[PROVIDED RECORDS — start]

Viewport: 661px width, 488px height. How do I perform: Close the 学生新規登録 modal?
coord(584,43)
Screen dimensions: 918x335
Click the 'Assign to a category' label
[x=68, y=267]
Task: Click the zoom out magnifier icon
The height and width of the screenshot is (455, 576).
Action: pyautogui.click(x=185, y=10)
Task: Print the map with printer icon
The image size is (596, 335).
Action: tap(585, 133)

[PROVIDED RECORDS — finish]
[PROVIDED RECORDS — start]

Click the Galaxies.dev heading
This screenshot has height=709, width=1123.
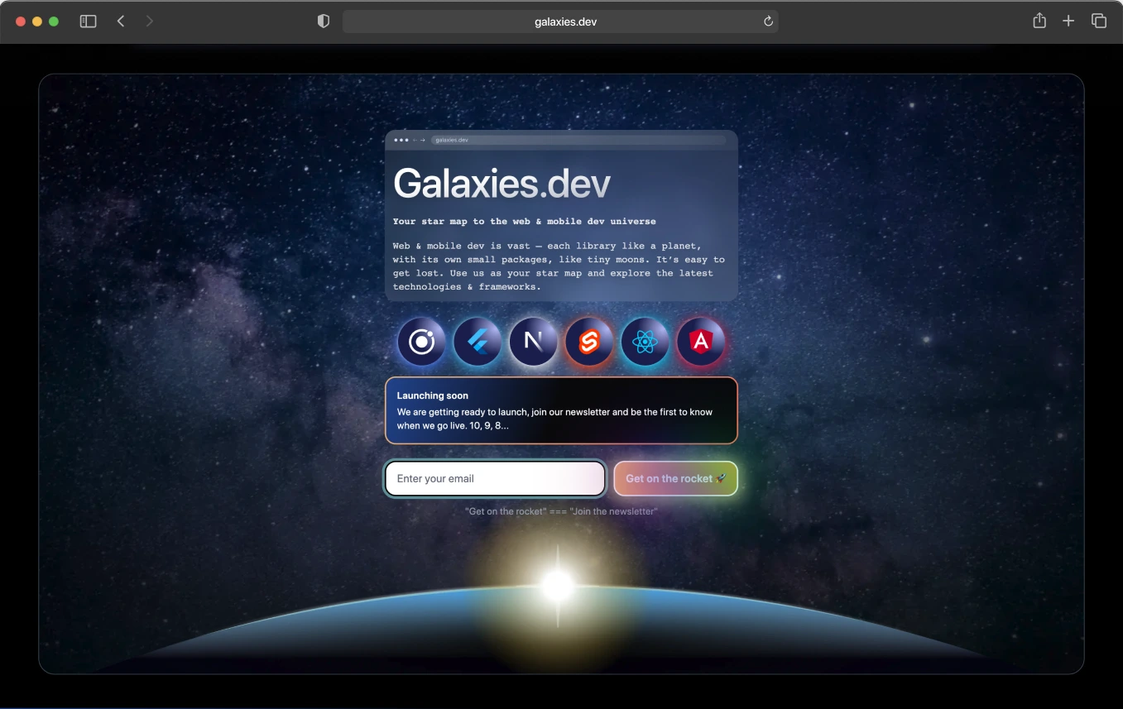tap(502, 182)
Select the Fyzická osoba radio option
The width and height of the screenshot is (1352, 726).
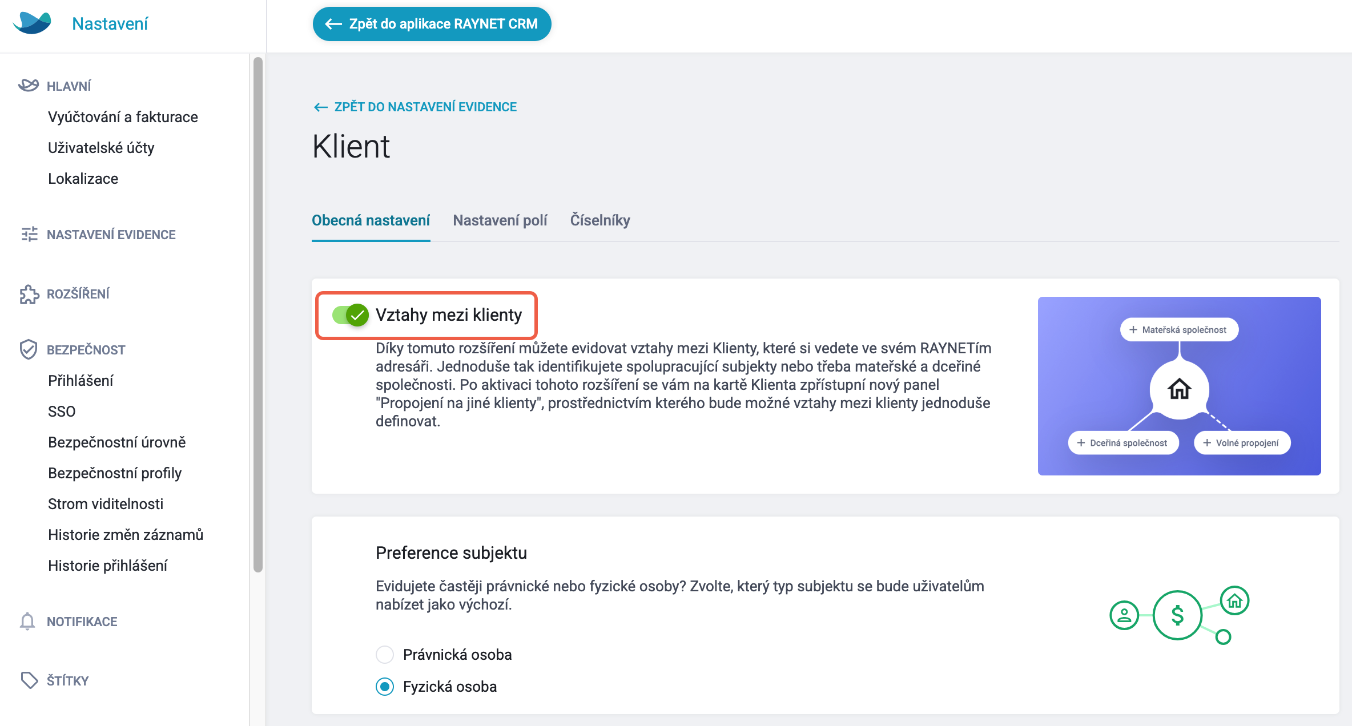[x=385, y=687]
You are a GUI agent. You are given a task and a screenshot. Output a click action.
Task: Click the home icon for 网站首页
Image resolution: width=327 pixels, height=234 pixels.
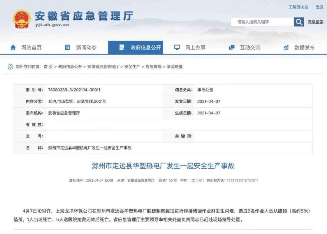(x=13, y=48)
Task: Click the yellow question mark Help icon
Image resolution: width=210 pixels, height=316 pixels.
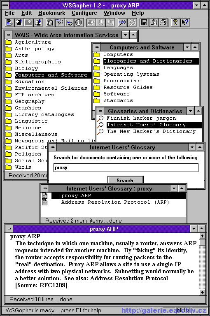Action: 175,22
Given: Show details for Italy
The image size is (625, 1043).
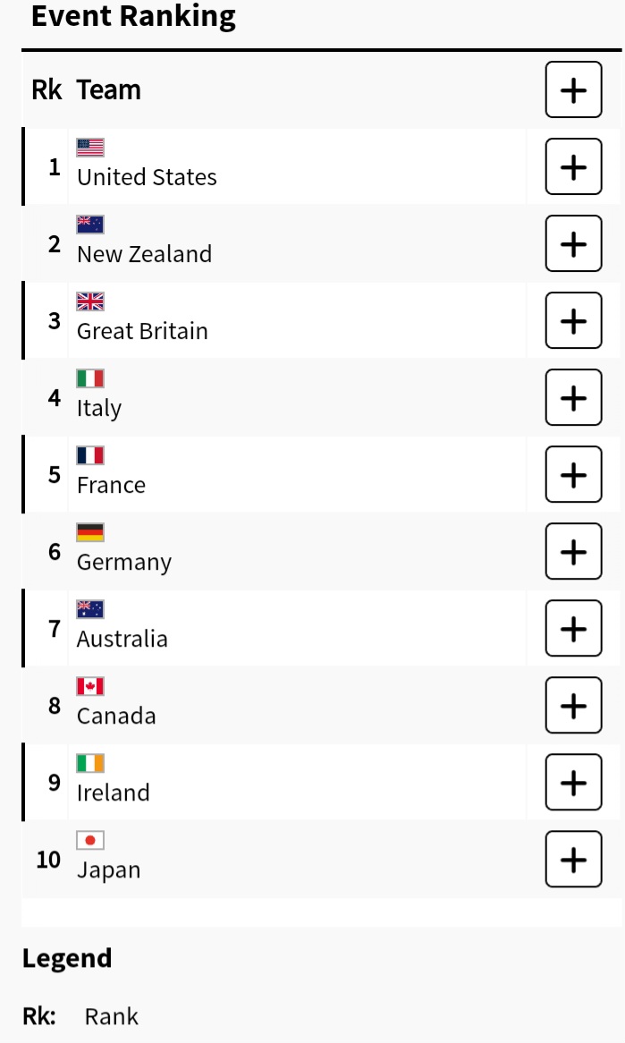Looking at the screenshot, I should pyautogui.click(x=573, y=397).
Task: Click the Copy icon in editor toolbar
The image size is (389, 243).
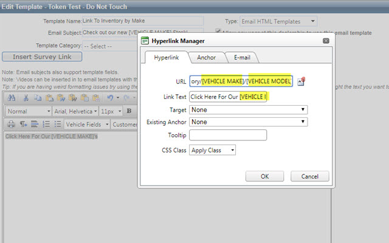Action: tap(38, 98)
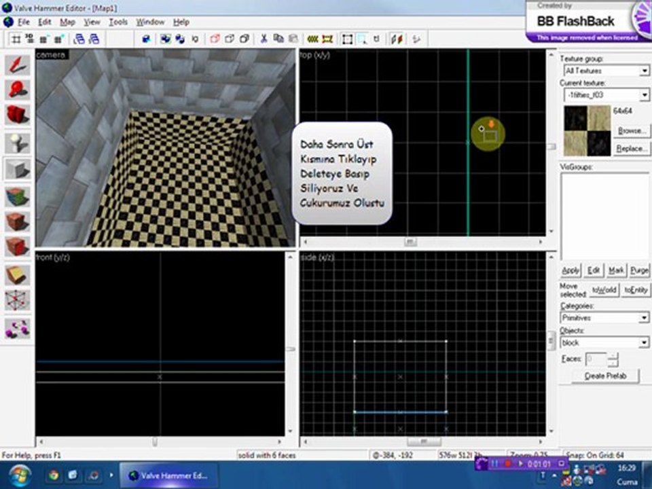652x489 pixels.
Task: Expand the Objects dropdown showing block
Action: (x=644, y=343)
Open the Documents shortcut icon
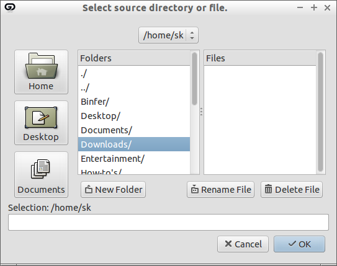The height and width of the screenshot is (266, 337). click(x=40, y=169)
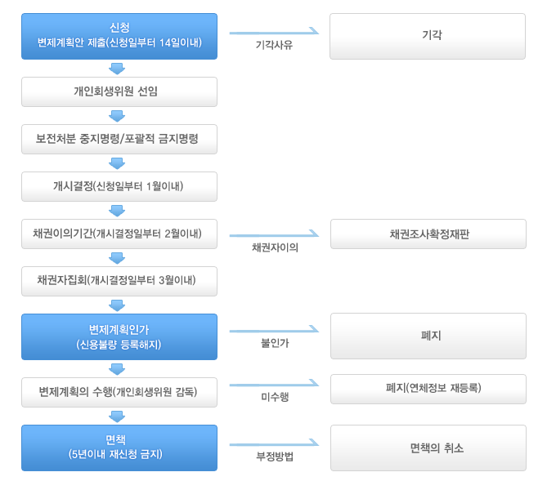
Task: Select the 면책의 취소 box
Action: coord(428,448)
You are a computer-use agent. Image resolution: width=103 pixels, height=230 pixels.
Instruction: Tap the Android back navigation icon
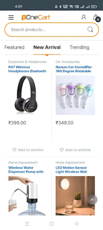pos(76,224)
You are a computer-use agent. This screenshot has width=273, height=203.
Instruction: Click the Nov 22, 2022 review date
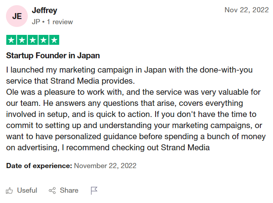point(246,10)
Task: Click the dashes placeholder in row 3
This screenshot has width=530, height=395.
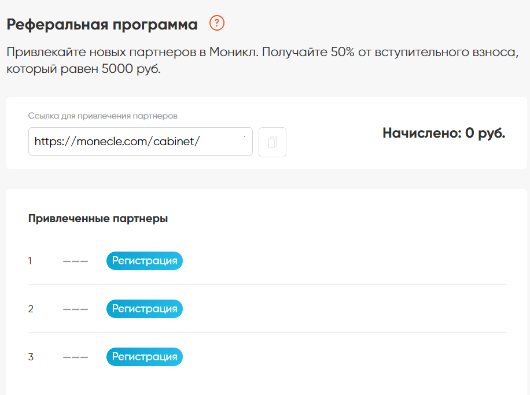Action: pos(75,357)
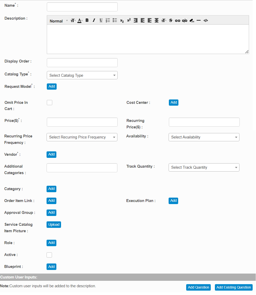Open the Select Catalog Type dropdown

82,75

[PROVIDED RECORDS — finish]

TO DO -
Please go through the data and copy each line containing the word "agent".

ANSWER TO THIS PROBLEM -
You are a GUI agent. You are given a task and a screenshot. Output a click action.
You are a computer-use agent. Image resolution: width=103 pixels, height=230 pixels.
You are a computer-use agent. This screenshot has width=273, height=203.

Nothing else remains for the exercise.